[SOURCE DATA — start]

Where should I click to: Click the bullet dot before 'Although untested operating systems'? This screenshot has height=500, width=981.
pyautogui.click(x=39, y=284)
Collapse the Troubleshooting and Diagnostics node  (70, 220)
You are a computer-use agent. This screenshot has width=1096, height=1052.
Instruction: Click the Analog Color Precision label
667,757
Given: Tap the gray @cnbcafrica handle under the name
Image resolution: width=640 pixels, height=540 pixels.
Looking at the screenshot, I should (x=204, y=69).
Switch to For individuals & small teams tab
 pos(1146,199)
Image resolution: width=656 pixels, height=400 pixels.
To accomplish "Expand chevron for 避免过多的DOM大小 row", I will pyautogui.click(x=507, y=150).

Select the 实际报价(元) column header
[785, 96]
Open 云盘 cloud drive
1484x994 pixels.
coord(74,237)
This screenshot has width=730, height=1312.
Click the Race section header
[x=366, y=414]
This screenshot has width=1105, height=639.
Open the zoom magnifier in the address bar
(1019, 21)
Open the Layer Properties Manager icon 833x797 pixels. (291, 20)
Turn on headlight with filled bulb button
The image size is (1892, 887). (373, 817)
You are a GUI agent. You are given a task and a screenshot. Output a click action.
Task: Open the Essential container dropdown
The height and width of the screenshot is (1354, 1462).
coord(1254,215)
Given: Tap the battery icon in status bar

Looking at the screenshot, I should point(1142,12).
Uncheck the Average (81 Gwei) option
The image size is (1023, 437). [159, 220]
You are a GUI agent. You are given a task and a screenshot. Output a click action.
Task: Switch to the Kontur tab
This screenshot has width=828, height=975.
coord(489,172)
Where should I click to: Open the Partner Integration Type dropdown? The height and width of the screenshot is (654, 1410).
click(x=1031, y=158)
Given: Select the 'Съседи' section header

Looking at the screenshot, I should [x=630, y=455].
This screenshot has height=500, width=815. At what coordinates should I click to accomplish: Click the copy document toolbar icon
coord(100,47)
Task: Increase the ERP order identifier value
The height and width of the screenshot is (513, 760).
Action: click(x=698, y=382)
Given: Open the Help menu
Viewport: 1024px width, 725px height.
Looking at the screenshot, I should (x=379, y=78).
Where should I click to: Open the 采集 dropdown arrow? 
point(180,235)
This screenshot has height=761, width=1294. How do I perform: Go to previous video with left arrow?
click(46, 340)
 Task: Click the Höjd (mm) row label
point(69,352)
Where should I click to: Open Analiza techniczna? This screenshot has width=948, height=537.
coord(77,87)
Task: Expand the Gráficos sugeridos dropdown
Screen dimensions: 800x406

[SOURCE DATA — finish]

» YOUR TASK
All that belongs in the answer is the run of lines above from the line containing "Image resolution: width=640" through the line containing "Image resolution: width=656", exactly as written.

» EXERCISE ANSWER
Image resolution: width=640 pixels, height=540 pixels.
Looking at the screenshot, I should (x=204, y=69).
Switch to For individuals & small teams tab
 pos(1146,199)
Image resolution: width=656 pixels, height=400 pixels.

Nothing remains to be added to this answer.